> **Passage provided**

To improve perception reliability, a uniform acrylic plate is placed within the camera’s field of view to act as a controlled visual background, as shown in Figure~\ref{fig:hardware-setup-overall-2}. This reduces the impact of environmental noise and improves the robustness of object detection and segmentation.
In addition, structured cable management is implemented using a custom mounting solution to secure wiring and prevent interference with the robot’s motion (Figure~\ref{fig:hardware-cable-management}). These design considerations improve system stability and ensure safe operation within the robot workspace.
\begin{figure}[H]
\centering
\includegraphics[width=0.9\linewidth]{images/cable_management.jpg}
\caption{Cable management system using custom 3D-printed mounting components}
\label{fig:hardware-cable-management}
\end{figure}
The hardware architecture is designed to maintain full compatibility with the simulation environment, ensuring that motion plans, coordinate frames, and control interfaces remain consistent across both domains. This allows high-level plans developed and validated in simulation to be deployed directly onto the physical robot without modification.
\newpage
\section{Project Planning}
The project is structured around four primary technical area of concentration exluding any relevant paperwork tasks. These align seamlessly with the core enhancements, which will all be implemented in parallel: \textbf{image processing, speech processing, planning algorithms, and robotic arm integration}. The planned timeline is structured into weekly milestones to ensure iterative progress and early validation
\begin{figure}[htbp]
\centering
\includegraphics[width=\linewidth]{images/gantt_chart_sem_2.png}
\caption{A proposed project timeline scheduled for the project’s implementation in this semester}
\label{fig:gantt-chart}
\end{figure}
\subsection{Initial Timeline}
\subsubsection{Image Processing}
[2 Weeks] Procure depth camera and camera stand
\begin{itemize}
\item Identify suitable depth camera specifications based on workspace size, required accuracy, and compatibility with the existing system.
\item Procure and assemble the depth camera and adjustable camera stand for stable mounting.
\end{itemize}
[2 Weeks] Integrate depth camera with system
\begin{itemize}
\item Install and configure camera drivers and SDKs within the system environment.
\item Validate depth and RGB data acquisition and ensure reliable data streaming.
\end{itemize}
[9 Weeks] Testing and troubleshooting
\begin{itemize}
\item Develop and refine perception pipelines for object detection, localization, and pose estimation.
\item Perform iterative testing under varying lighting and workspace conditions to improve robustness.
\end{itemize}
[4 Weeks] Evaluation and benchmarking
\begin{itemize}
\item Quantitatively evaluate perception accuracy and latency.
\item Benchmark performance against task requirements for real-time robotic manipulation.
\end{itemize}
\subsubsection{Speech Processing}
[2 Weeks] Procure microphone and needed hardware
\begin{itemize}
\item Select and procure a microphone suitable for speech capture in a lab environment.
\item Verify hardware compatibility and audio input quality.
\end{itemize}
[4 Weeks] Implement TTS and enhancement features
\begin{itemize}
\item Implement text-to-speech pipeline for bidirectional interaction.
\item Apply noise reduction and audio preprocessing to improve recognition accuracy.
\end{itemize}
[9 Weeks] Testing and troubleshooting
\begin{itemize}
\item Test speech recognition across different speakers and command variations.

> **Given data**
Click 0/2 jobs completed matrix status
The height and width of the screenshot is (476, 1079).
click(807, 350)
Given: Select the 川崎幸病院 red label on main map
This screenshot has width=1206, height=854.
...
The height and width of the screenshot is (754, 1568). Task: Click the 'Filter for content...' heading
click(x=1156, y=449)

> **Problems and tasks**
a – Answer these questions from the project report excerpt:
(i) What is placed within the camera's field of view to act as a controlled visual background?
(ii) What four primary technical areas is the project structured around?
(iii) How many weeks are allotted to implementing TTS and enhancement features under Speech Processing?
b – Please reproduce verbatim the stretch of the project report excerpt from "To improve perception" through "detection and segmentation.".

> **Solutions to the problems**
a –
(i) A uniform acrylic plate.
(ii) Image processing, speech processing, planning algorithms, and robotic arm integration.
(iii) 4 weeks.

b –
To improve perception reliability, a uniform acrylic plate is placed within the camera’s field of view to act as a controlled visual background, as shown in Figure~\ref{fig:hardware-setup-overall-2}. This reduces the impact of environmental noise and improves the robustness of object detection and segmentation.